The city of Toronto is the most populated city in the province of Ontario (as well as within Canada). It is in a central location relative to the more southern locations of Hamilton and London, and the more northern location of Ottawa (Table 1). Due to Toronto’s faster pace of urbanisation and the resulting urban heat island effect (Mohsin and Gough, 2012; Gough 2021), winters in Toronto are already much warmer (by approximately 2 °C) than the other four cities selected across southern Ontario. Toronto recorded the fewest freezing days each winter, as well as the fewest snow days, and has the lowest snow day fraction. Ottawa is the next most populated city; however, we would argue that Mississauga and Brampton combined have more people than Ottawa, and that the area around the Lester B. Pearson International Airport is much more urbanised than the Central Park Experimental Farm location in Ottawa. Regardless due to Ottawa’s more northern location (approximately 250 km north of London), winters are about 3 °C cooler than winters in Mississauga, Hamilton and London. Apart from the warmest, most urbanised city of Toronto and the coolest, most northern city of Ottawa, the remaining three cities had similar temperatures and freezing days, but nuanced differences in snow days and snow day fractions, which will be further explored below.

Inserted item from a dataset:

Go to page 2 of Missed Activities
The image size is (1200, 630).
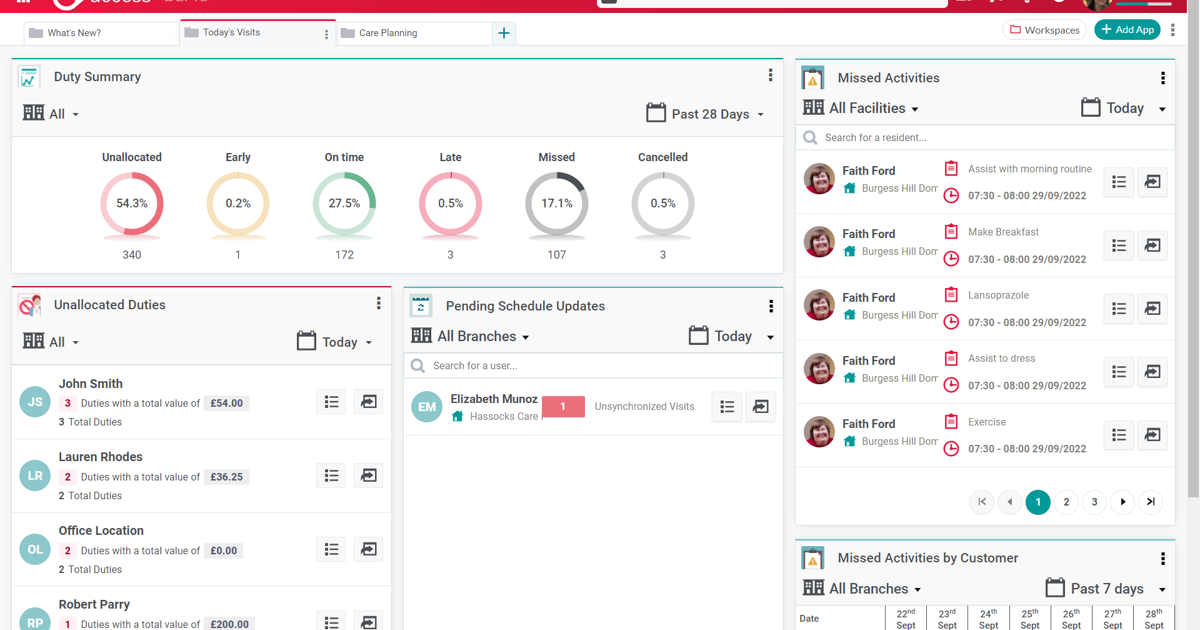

Table 1 Summary statistics for the five most populated cities in Ontario (Canada): including population, weather station location, elevation, and average winter climate conditions (1971 to 2020)

3.1 City of Toronto

The total number of winter season wet days (Fig. 2A), recorded at the University of Toronto weather station, has been decreasing at a rate of 1 day every 4 winters (− 0.25 days/year). This trend suggests that average winters in Toronto now experience 12 fewer wet days each season, compared to 50 years ago. This negative linear trend was statistically significant at the 99% confidence level (R2 = 0.190, P = 0.002), and there was no significant autocorrelation detected (d = 1.974, P > 0.05). Although the data did not fit a normal distribution (X2 = 4.482, P = 0.034), the use of Kendall’s Tau (T =  − 0.341, P < 0.05), a nonparametric test, validated the statistical significance of Pearson’s R. Snow days were also decreasing at a statistically significant rate of approximately 1 less snow day every 4 winters (R2 = 0.170, P = 0.004). Snow days were normally distributed (X2 = 0.729, P = 0.866), and no significant autocorrelation was detected (d = 2.250, P > 0.05). Total rain days were not associated with a statistically significant trend over the study period, with an average of 21 rain days each winter in Toronto.

Fig. 2
figure 2

Precipitation- and temperature-based trends for the city of Toronto (University of Toronto) from 1971 to 2017

The winter season SDF in Toronto has been decreasing at a rate of 0.2% per year from 1971 to 2017 (Fig. 2B), a negative linear trend that was statistically significant at the 90% confidence level (R2 = 0.063, P = 0.089). SDF in Toronto fit a normal distribution (X2 = 2.709, P = 0.100), and no significant autocorrelation was detected (d = 2.253, P > 0.05). Since both wet days and snow days have been decreasing at a similar rate in Toronto, while the number of rain days remained constant, the negative SDF trend is not as pronounced as it was for snow days alone. Nonetheless, the slope of the linear trend suggests that SDF has decreased by an average of 9% over the study period. From 1971 to 1980, the average SDF in Toronto was 60%, while from 2018 to 2017, the average SDF decreased to 51%, a difference that was statistically significant at the 90% confidence level (t = 1.543, P = 0.070). The number of days with average temperatures below freezing (0 °C) recorded each winter season in Toronto has also been decreasing at a rate of approximately 1 less freezing day every 4 winters (− 0.23 days/year). This negative linear trend was statistically significant at the 90% confidence level (R2 = 0.062, P = 0.091). Freezing days fit a normal distribution (X2 = 5.044, P = 0.283), and no significant autocorrelation was detected (d = 2.153, P > 0.05). From 1971 to 1980, Toronto recorded an average of 73 freezing days each winter, while from 2018 to 2017, the average decreased to 66 freezing days; however, this difference was not statistically significant (t = 0.999, P = 0.166).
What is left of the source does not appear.